Drug class | FDA category | Effects on pregnancy or exposed babies | Clinical recommendations in female patients |
---|---|---|---|
NSAIDs | B (in early stage of pregnancy) C (after week 30) | Late in pregnancy can cause premature closure of the ductus arteriosus, increase the risk of neonatal bleeding, impairment of fetal renal function and development of oligohydramnios | Compatible with pregnancy in first half of the pregnancy23 |
STEROIDS | C | In doses >10 mg/day during pregnancy they can have adverse side effects both on mothers (diabetes, hypertension, osteopaenia, infections) and fetuses (prematurity, low birth weight, IUGR, infections, adrenal suppression, oral cleft) | Compatible with pregnancy in doses up to 10–15 mg/day (prednisolone equivalent)23 24 |
METHOTREXATE | X | Potential embryotoxicity and teratogenicity in animal and human pregnancy | Discontinuation 3–6 months before conception23 |
LEFLUNOMIDE | X | Potential embryotoxicity and teratogenicity in animal and human pregnancy | Discontinue 2 years before pregnancy or use cholestyramine washout procedure23 |
SULFASALAZYNE | B | No increase in malformation in human pregnancy | Compatible with pregnancy;Folate supplements needed23 |
ANTIMALARIALS | C | Malformations of the inner ear after treatment with higher than the recommended dose of chloroquine25 | Hydroxychloroquine compatible with pregnancy23 |
CYCLOSPORIN A | C | Increase in premature delivery and low birth weight, but no increase of congenital malformations | Compatible with pregnancy in patients with autoimmune disease refractory to other immunosuppressive treatment26 |
AZATHIOPRINE | D | No increase in malformation in human pregnancy; potential teratogenicity in animal models | Compatible with pregnancy23 |
TNFa INHIBITORS | B | No increase in miscarriage or birth defects | Discontinuation after pregnancy detection. If used during pregnancy, they should be discontinued before gestational week 3024 |
ABATACEPT | C | No conclusive human data | Discontinuation 3 months before conception24 |
TOCILIZUMAB | C | No conclusive human data | Discontinuation 3 months before conception24 |
RITUXIMAB | C | No increase in miscarriage or malformation.

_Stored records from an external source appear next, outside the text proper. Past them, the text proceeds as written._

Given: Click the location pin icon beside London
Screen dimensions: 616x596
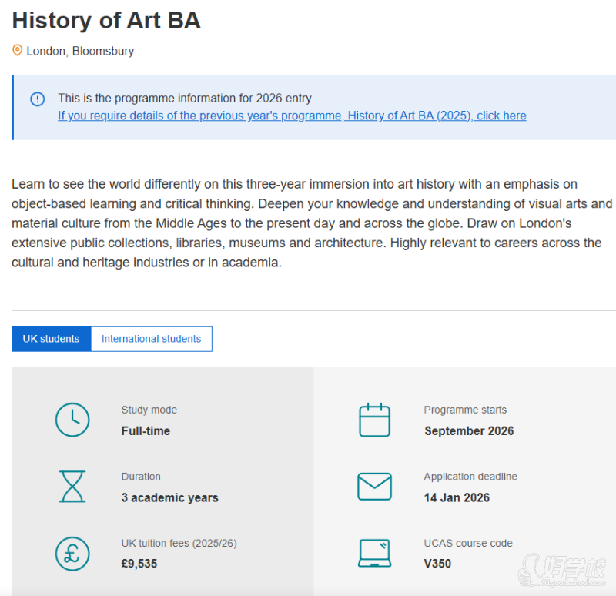Looking at the screenshot, I should click(x=17, y=51).
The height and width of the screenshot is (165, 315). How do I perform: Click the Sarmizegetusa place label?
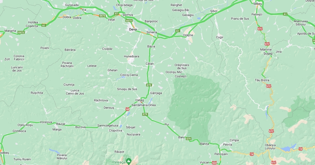tap(108, 125)
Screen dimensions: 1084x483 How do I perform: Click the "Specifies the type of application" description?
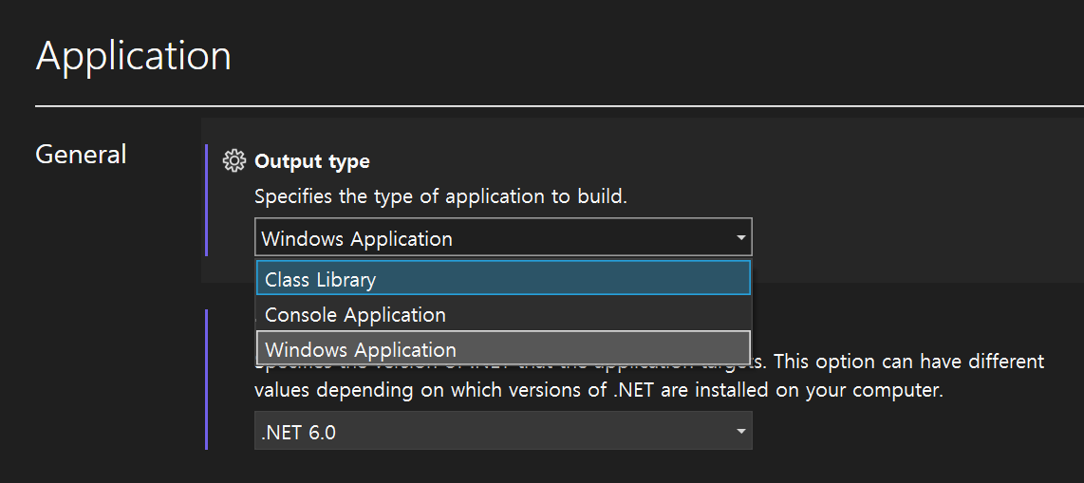(x=440, y=197)
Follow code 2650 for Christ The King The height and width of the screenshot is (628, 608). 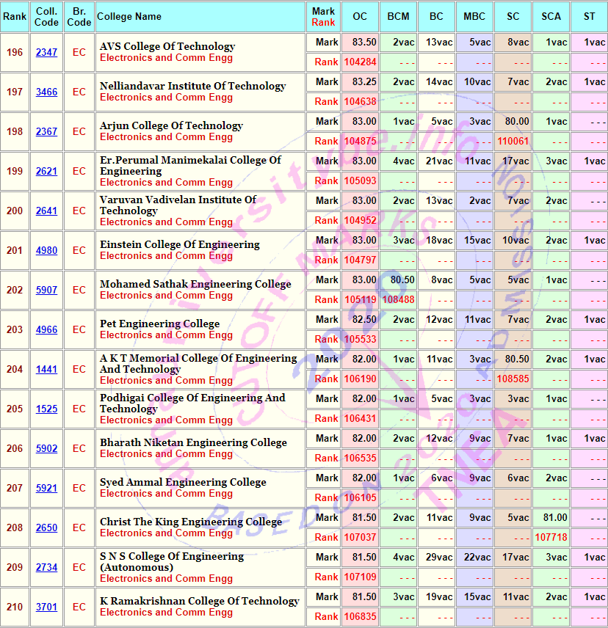pos(46,527)
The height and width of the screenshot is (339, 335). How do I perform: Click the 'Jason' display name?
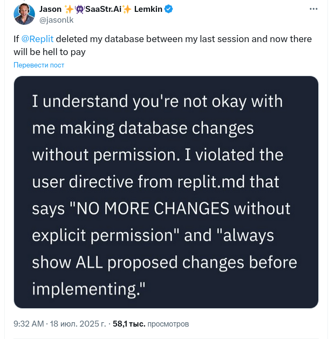click(50, 10)
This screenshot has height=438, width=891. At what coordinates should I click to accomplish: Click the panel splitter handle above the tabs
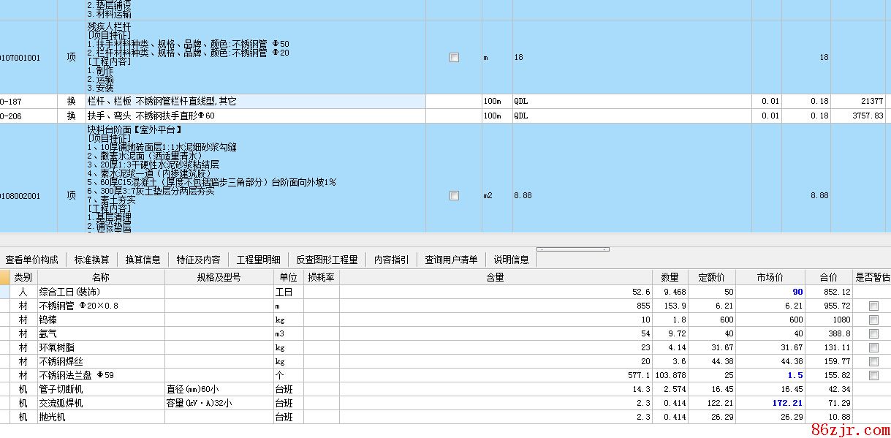point(572,249)
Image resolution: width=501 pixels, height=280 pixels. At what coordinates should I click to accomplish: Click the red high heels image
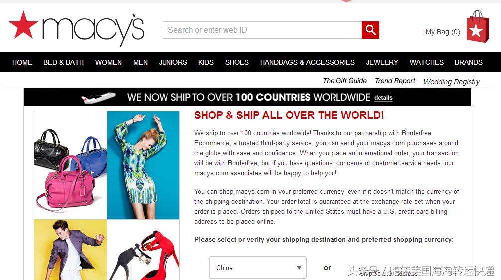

Exposure during the second and third trimesters possibly causes B cell depletion in the fetus | Discontinuation 12 months before conception27 |
ANAKINRA | B | Animal data: no harm in offspring. No conclusive human data | Discontinuation after pregnancy detection24 |
The US FDA pregnancy risk categories are as follows: A, no risk in controlled clinical studies in humans; B, animal studies show no risk and human data is reassuring even if well-controlled studies of pregnant women have not been conducted; C, human data are lacking and animal studies show risk (or have not been undertaken); D, positive evidence of human fetal risk: use only if potential benefit outweighs the risk; X, studies in animals or reports of adverse reactions show positive evidence of risk: contraindication during pregnancy.
FDA, Food and Drug Administration; NSAIDs, nonsteroidal anti-inflammatory drugs; TNF, tumour necrosis factor.